Est-ce le rôle le plus ingrat du cyclisme ? On est en droit de se poser la question sur une course comme Paris-Roubaix. Une des épreuves les plus dures de la saison. Et bien évidemment une course que n'importe quel coureur à l'aise sur les pavés rêve d'accrocher à son palmarès. Pour Jasper Philipsen (Alpecin-Premier Tech) et Florian Vermeersch (UAE Team Emirates – XRG), ce ne sera probablement pas pour cette année.
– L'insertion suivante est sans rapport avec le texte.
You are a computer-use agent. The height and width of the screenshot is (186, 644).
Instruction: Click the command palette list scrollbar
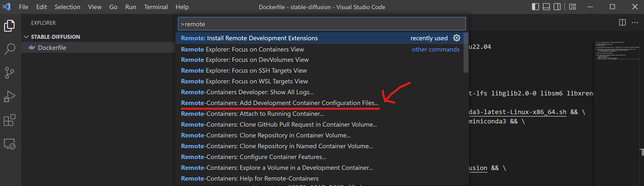click(466, 53)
Vermeersch, l'ami indispensable
C'est Paris-Roubaix qui a révélé Florian Vermeersch au monde du vélo. Dès sa première année en tant que professionnel à plein temps, lors d'une édition de l'Enfer du Nord décalée en octobre, il a montré son incroyable talent en accompagnant Mathieu van der Poel et Sonny Colbrelli dans un final haletant après avoir initié une attaque qui l'avait porté en tête de la course à près de 150 km de l'arrivée !
Au bout d'une édition de légende sous la pluie et dans la boue, le Belge allait échouer de peu au sprint derrière l'Italien. Ou comment être immédiatement catalogué spécialiste des Flandriennes. Mais il a repris une nouvelle dimension la saison dernière, quand il a signé chez UAE Team Emirates – XRG. Objectif non avoué : avoir un coureur qui excelle vers les pavés pour emmener Tadej Pogačar vers son grand défi, gagner sur les pavés.
Rien que dimanche sur le Tour des Flandres, il a réalisé un magnifique travail préparatoire capital dans la victoire du champion du monde. Et, malgré les efforts consentis pour son leader, il a trouvé le moyen de prendre la septième place. Ce fut également le cas l'an dernier pour Paris-Roubaix, qu'il a terminé en 5ᵉ position. Frustrant ? Pas pour lui.
Lui préfère mettre en avant son équipe et son leader. "Il y a quelque chose de spécial dans cette équipe qui me donne beaucoup de confiance. Et puis rouler aux côtés d'un athlète aussi incroyable que Tadej, c'est vraiment gratifiant", a-t-il déclaré à l'AFP après le Ronde van Vlaanderen. Pas étonnant que le Slovène parle de lui comme d'un "vrai ami”. Car c'est lui qui l'a aidé à naviguer le mieux possible sur les pavés, et qui l'a transformé en candidat crédible à la victoire sur cette épreuve si particulière qu'est Paris-Roubaix.
Philipsen ne rechigne pas
Le cas de Jasper Philipsen est différent. Prioritairement, le Belge est un sprinteur de classe mondiale, fort de 60 victoires professionnelles, avec des succès prestigieux comme Gand-Wevelgem (voilà 15 jours), 16 étapes sur les Grands Tours, et bien évidemment Milan-San Remo 2024, son plus grand triomphe à ce jour.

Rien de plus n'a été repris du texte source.